Ich ging früh nach Hause. Als ich die Korridortür aufschloss, hörte ich Musik. Es war das Grammophon Erna Bönigs, der Sekretärin. Eine leise, klare Frauenstimme sang. Dann kam ein Geglitzer von gedämpften Geigen und Banjopizzicatis[52]. Und wieder die Stimme, eindringlich, weich, als wäre sie ganz erfüllt von Glück.

Ich zuckte die Achseln und ging in mein Zimmer. Ich setzte mich ans Fenster.

Ich saß ziemlich lange und dachte an allerlei Dinge. Auch daran, wie wir damals zurückgekommen waren aus dem Kriege, jung, ohne Glauben, wie Bergleute aus einem eingestürzten Schacht. Wir hatten marschieren wollen gegen die Lüge, die Ichsucht, die Gier, die Trägheit des Herzens, die all das verschuldet hatten, was hinter uns lag; – wir waren hart gewesen, ohne anderes Vertrauen, als das zu dem Kameraden neben uns und das eine andere, das nie getrogen hatte: zu den Dingen, – zu Himmel, Tabak, Baum und Brot und Erde; – aber was war daraus geworden? Alles war zusammengebrochen, verfälscht und vergessen.

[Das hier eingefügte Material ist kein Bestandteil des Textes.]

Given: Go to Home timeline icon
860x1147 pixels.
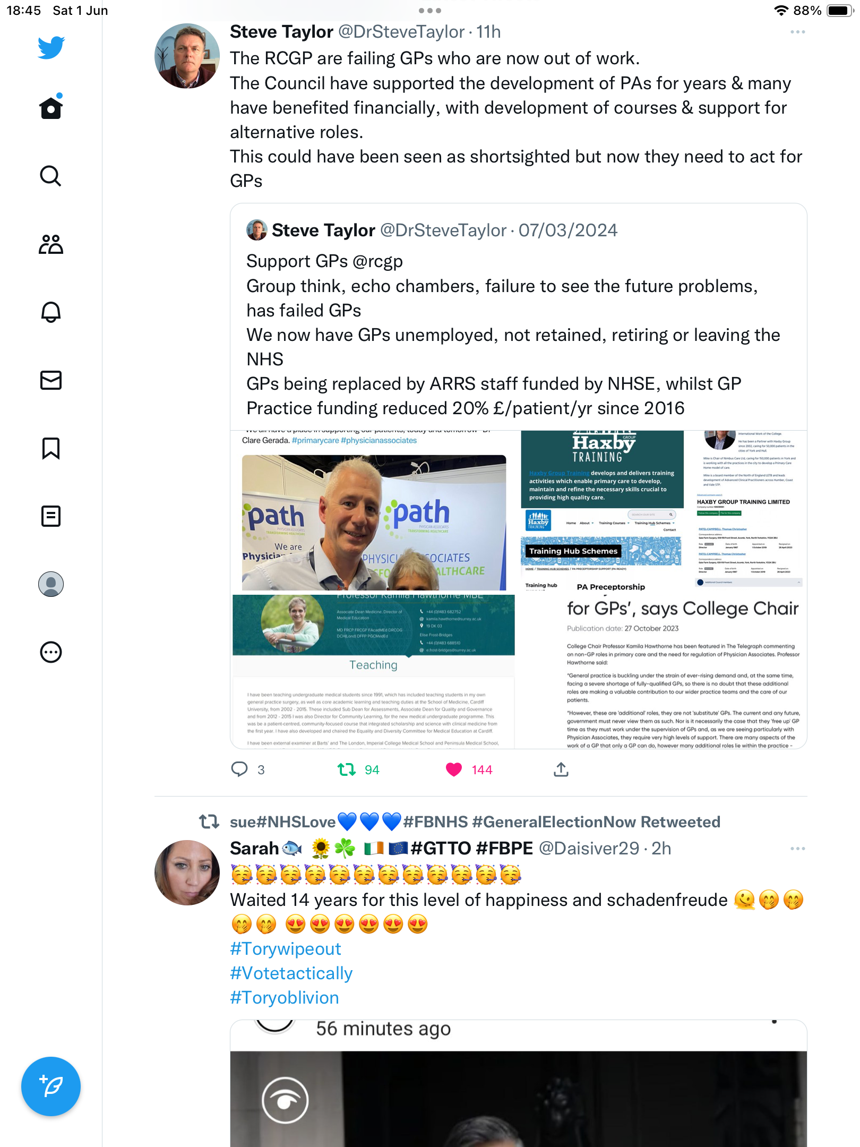Looking at the screenshot, I should pos(51,107).
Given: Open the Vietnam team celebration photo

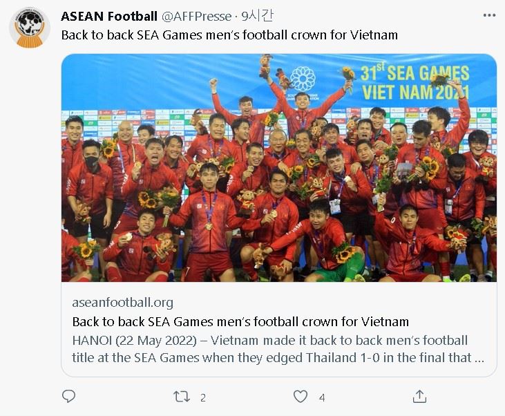Looking at the screenshot, I should point(279,168).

Und wer nicht vergessen konnte, dem blieb nur die Ohnmacht, die Verzweiflung, die Gleichgültigkeit und der Schnaps. Die Zeit der großen Menschen und Männerträume war vorbei. Die Betriebsamen triumphierten. Die Korruption. Das Elend.

Ach, dieses armselige Bedürfnis nach einem bißchen Wärme, – konnten es denn nicht zwei Hände sein und ein geneigtes Gesicht? Oder war das auch nur Täuschung und Verzicht und Flucht? Gab es denn etwas anderes als Alleinsein?

Ich schloß das Fenster. Nein, es gab nichts anderes. Für alles andere hatte man viel zu wenig Boden unter den Füßen.

Aber am nächsten Morgen brach ich frühzeitig auf und klopfte den Besitzer eines kleinen Blumenladens aus seiner Wohnung, bevor ich zur Werkstatt ging. Ich suchte einen Busch Rosen bei ihm aus und sagte ihm, er möchte sie gleich fortschicken. Es war ein wenig sonderbar für mich, als ich die Adresse langsam auf die Karte schrieb: Patrice Hollmann.